◆ Problem statement ◆
Start to finish, repeat the records exactly.

---------- Input

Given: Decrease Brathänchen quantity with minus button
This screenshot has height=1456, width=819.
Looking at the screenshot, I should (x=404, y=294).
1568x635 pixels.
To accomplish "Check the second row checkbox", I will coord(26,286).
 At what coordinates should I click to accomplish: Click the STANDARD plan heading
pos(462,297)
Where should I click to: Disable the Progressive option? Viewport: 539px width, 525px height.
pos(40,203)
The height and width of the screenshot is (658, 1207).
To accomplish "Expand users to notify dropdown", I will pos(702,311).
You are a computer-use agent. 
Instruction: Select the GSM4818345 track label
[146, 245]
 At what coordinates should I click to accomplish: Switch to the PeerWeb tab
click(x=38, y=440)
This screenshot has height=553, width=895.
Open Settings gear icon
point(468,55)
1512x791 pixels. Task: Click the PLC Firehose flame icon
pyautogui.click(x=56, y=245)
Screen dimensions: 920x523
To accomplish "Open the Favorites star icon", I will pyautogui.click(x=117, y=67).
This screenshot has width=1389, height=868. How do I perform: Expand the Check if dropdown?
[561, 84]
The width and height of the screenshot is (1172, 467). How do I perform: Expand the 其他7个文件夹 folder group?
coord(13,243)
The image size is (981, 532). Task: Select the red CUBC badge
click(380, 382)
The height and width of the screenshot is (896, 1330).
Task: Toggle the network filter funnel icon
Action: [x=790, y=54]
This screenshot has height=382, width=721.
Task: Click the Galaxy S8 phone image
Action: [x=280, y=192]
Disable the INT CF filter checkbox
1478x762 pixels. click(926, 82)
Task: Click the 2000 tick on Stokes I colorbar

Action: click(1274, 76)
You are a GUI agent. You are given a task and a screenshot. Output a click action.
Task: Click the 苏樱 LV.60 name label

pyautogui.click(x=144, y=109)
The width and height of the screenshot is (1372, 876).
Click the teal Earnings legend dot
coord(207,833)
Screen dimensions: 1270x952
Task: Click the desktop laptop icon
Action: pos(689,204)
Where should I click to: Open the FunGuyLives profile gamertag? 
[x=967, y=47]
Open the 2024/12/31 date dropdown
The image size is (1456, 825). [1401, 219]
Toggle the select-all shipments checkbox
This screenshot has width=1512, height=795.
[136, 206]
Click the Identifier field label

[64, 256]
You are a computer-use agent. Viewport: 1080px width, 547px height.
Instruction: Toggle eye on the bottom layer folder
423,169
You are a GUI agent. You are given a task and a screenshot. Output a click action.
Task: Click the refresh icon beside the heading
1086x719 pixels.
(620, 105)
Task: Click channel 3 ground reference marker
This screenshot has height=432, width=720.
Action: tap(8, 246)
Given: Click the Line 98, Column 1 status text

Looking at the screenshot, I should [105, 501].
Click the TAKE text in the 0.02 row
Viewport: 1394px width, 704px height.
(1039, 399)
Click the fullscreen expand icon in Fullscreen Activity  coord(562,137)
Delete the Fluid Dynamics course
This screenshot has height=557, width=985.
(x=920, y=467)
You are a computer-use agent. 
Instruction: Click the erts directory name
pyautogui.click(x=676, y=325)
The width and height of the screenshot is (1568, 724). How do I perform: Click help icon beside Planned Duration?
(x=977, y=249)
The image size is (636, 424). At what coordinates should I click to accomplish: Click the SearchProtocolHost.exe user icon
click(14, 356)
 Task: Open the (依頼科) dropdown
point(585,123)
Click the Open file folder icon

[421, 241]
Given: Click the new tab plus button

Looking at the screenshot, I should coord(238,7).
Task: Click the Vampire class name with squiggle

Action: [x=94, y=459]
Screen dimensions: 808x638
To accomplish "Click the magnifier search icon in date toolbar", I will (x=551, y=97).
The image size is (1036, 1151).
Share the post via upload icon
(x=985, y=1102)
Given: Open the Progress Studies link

--------------------

◆ Exercise response ◆
Given: Decrease Brathänchen quantity with minus button
This screenshot has height=1456, width=819.
Looking at the screenshot, I should (x=404, y=294).
1568x635 pixels.
To accomplish "Check the second row checkbox", I will coord(26,286).
 At what coordinates should I click to accomplish: Click the STANDARD plan heading
pos(462,297)
Where should I click to: Disable the Progressive option? Viewport: 539px width, 525px height.
pos(40,203)
The height and width of the screenshot is (658, 1207).
To accomplish "Expand users to notify dropdown", I will pos(702,311).
You are a computer-use agent. 
Instruction: Select the GSM4818345 track label
[146, 245]
 At what coordinates should I click to accomplish: Switch to the PeerWeb tab
click(x=38, y=440)
This screenshot has height=553, width=895.
Open Settings gear icon
point(468,55)
1512x791 pixels. Task: Click the PLC Firehose flame icon
pyautogui.click(x=56, y=245)
Screen dimensions: 920x523
To accomplish "Open the Favorites star icon", I will pyautogui.click(x=117, y=67).
This screenshot has width=1389, height=868. How do I perform: Expand the Check if dropdown?
[561, 84]
The width and height of the screenshot is (1172, 467). How do I perform: Expand the 其他7个文件夹 folder group?
coord(13,243)
The image size is (981, 532). Task: Select the red CUBC badge
click(380, 382)
The height and width of the screenshot is (896, 1330).
Task: Toggle the network filter funnel icon
Action: [x=790, y=54]
This screenshot has height=382, width=721.
Task: Click the Galaxy S8 phone image
Action: [x=280, y=192]
Disable the INT CF filter checkbox
1478x762 pixels. click(926, 82)
Task: Click the 2000 tick on Stokes I colorbar

Action: click(1274, 76)
You are a GUI agent. You are given a task and a screenshot. Output a click action.
Task: Click the 苏樱 LV.60 name label

pyautogui.click(x=144, y=109)
The width and height of the screenshot is (1372, 876).
Click the teal Earnings legend dot
coord(207,833)
Screen dimensions: 1270x952
Task: Click the desktop laptop icon
Action: pos(689,204)
Where should I click to: Open the FunGuyLives profile gamertag? 
[x=967, y=47]
Open the 2024/12/31 date dropdown
The image size is (1456, 825). [1401, 219]
Toggle the select-all shipments checkbox
This screenshot has width=1512, height=795.
[136, 206]
Click the Identifier field label

[64, 256]
You are a computer-use agent. Viewport: 1080px width, 547px height.
Instruction: Toggle eye on the bottom layer folder
423,169
You are a GUI agent. You are given a task and a screenshot. Output a click action.
Task: Click the refresh icon beside the heading
1086x719 pixels.
(620, 105)
Task: Click channel 3 ground reference marker
This screenshot has height=432, width=720.
Action: tap(8, 246)
Given: Click the Line 98, Column 1 status text

Looking at the screenshot, I should [105, 501].
Click the TAKE text in the 0.02 row
Viewport: 1394px width, 704px height.
(1039, 399)
Click the fullscreen expand icon in Fullscreen Activity  coord(562,137)
Delete the Fluid Dynamics course
This screenshot has height=557, width=985.
(x=920, y=467)
You are a computer-use agent. 
Instruction: Click the erts directory name
pyautogui.click(x=676, y=325)
The width and height of the screenshot is (1568, 724). How do I perform: Click help icon beside Planned Duration?
(x=977, y=249)
The image size is (636, 424). At what coordinates should I click to accomplish: Click the SearchProtocolHost.exe user icon
click(14, 356)
 Task: Open the (依頼科) dropdown
point(585,123)
Click the Open file folder icon

[421, 241]
Given: Click the new tab plus button

Looking at the screenshot, I should coord(238,7).
Task: Click the Vampire class name with squiggle

Action: [x=94, y=459]
Screen dimensions: 808x638
To accomplish "Click the magnifier search icon in date toolbar", I will (x=551, y=97).
The image size is (1036, 1151).
Share the post via upload icon
(x=985, y=1102)
Given: Open the Progress Studies link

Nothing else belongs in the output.